Problem to solve -
Your answer is the lines below, exactly, from the one that contains "Image resolution: width=800" through the one that contains "Click the 1:1", both included.

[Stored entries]
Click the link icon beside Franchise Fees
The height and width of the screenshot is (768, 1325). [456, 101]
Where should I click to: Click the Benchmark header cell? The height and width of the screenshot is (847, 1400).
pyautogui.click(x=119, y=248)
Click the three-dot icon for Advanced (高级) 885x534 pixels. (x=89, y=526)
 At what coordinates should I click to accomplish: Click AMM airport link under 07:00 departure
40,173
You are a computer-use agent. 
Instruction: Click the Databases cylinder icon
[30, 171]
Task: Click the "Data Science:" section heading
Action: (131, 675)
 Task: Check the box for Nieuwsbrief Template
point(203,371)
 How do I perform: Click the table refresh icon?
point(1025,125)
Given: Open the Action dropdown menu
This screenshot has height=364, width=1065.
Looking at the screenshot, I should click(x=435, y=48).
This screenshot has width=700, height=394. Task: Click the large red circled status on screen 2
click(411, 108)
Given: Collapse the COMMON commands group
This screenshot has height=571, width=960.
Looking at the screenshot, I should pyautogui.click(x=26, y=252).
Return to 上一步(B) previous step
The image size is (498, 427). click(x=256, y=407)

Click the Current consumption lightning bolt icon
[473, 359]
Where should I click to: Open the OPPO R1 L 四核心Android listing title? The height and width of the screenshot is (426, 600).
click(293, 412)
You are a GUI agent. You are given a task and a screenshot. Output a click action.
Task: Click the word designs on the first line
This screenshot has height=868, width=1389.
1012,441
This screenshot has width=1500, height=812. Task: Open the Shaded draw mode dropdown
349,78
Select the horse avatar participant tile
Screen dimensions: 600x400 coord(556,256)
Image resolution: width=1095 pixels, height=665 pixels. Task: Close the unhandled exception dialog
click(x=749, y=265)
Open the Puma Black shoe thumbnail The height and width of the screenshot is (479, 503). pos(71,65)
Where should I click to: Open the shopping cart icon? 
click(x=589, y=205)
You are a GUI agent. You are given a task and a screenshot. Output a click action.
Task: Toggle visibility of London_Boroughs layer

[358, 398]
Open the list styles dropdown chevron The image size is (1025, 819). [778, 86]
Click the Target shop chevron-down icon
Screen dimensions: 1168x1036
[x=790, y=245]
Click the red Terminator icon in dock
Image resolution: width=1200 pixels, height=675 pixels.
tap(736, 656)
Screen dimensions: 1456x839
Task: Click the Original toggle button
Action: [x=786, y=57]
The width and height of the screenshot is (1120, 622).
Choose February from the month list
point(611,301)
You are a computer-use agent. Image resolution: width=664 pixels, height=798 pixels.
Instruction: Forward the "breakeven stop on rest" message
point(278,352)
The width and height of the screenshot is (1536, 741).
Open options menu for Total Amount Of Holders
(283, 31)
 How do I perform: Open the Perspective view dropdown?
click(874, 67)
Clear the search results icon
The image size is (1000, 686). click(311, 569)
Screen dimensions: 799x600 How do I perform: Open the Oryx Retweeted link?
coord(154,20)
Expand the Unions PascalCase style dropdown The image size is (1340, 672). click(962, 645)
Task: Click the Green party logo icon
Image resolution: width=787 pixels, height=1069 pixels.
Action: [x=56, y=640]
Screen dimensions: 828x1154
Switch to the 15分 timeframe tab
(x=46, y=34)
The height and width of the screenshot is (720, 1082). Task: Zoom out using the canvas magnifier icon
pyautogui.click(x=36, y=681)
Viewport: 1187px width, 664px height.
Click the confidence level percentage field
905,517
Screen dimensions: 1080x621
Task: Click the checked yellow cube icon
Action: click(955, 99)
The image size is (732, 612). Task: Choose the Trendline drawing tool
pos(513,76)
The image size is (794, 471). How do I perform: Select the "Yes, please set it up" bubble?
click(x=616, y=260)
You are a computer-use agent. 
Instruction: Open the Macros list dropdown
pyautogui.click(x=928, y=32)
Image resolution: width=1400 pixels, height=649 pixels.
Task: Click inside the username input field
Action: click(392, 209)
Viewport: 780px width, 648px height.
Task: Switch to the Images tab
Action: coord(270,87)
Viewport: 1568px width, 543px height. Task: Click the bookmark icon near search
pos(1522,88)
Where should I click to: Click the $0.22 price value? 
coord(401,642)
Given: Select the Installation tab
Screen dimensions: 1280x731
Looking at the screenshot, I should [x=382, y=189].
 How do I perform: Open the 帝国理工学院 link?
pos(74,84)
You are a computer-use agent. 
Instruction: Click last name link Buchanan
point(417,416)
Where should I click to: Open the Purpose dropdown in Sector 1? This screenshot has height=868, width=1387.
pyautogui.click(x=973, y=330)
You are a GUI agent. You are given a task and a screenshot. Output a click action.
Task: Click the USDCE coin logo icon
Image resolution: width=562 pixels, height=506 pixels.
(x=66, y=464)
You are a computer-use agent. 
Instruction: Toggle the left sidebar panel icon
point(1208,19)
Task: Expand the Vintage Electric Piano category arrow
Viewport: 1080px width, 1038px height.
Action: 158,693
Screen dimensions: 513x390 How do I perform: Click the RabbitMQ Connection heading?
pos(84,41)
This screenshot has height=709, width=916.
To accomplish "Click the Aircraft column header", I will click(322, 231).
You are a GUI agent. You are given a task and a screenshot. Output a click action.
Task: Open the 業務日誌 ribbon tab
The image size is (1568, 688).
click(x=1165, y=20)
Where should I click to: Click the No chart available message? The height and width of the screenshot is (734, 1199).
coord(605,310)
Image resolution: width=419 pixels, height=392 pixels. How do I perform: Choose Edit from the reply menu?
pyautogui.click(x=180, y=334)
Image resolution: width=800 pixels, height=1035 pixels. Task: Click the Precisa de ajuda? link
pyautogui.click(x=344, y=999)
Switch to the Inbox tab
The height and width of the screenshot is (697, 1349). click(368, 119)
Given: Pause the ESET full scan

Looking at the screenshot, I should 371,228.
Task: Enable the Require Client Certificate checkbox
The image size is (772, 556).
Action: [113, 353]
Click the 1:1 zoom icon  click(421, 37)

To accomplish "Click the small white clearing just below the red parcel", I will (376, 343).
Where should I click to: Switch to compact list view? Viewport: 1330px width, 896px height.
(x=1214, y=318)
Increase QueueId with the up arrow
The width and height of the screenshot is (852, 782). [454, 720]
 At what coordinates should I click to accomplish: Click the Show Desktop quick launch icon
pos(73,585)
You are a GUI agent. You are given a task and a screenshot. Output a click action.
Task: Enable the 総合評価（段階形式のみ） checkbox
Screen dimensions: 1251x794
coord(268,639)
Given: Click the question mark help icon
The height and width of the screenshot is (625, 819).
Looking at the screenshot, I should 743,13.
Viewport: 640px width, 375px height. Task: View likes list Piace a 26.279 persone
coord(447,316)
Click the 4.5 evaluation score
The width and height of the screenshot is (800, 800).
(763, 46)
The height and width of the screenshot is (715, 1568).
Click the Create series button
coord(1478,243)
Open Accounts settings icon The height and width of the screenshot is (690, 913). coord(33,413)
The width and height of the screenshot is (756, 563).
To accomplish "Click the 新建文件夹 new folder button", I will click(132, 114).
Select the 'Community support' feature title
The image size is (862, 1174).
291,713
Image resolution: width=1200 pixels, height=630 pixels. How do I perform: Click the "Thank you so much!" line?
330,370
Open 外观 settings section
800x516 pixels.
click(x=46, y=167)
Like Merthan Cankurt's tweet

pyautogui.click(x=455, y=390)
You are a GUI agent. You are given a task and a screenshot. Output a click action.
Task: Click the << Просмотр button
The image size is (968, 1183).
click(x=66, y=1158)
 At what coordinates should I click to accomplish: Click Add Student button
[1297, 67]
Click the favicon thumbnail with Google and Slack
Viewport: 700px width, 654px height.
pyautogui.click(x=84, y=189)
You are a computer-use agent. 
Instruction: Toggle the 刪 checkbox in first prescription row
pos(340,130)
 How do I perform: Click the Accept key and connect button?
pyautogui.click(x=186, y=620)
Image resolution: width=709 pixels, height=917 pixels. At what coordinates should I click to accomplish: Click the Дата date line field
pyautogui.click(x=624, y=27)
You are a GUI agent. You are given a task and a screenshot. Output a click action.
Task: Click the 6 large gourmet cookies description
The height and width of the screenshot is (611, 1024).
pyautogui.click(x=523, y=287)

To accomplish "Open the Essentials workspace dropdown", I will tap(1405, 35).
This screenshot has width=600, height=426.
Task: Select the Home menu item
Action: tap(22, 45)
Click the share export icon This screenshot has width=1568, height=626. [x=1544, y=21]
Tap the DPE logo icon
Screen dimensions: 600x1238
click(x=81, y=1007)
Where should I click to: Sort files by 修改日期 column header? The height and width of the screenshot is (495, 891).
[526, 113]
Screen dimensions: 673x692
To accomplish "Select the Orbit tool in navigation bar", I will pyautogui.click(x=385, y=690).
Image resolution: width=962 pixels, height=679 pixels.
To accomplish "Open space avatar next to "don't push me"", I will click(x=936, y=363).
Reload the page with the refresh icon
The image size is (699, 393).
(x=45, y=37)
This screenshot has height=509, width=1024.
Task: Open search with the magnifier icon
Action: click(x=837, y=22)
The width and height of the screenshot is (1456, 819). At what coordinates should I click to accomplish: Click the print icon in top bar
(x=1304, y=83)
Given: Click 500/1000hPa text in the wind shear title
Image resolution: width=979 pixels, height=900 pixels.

Response to the task -
Image resolution: width=800 pixels, height=1035 pixels. Task: Click the Precisa de ajuda? link
pyautogui.click(x=344, y=999)
Switch to the Inbox tab
The height and width of the screenshot is (697, 1349). click(368, 119)
Given: Pause the ESET full scan

Looking at the screenshot, I should 371,228.
Task: Enable the Require Client Certificate checkbox
The image size is (772, 556).
Action: [113, 353]
Click the 1:1 zoom icon  click(421, 37)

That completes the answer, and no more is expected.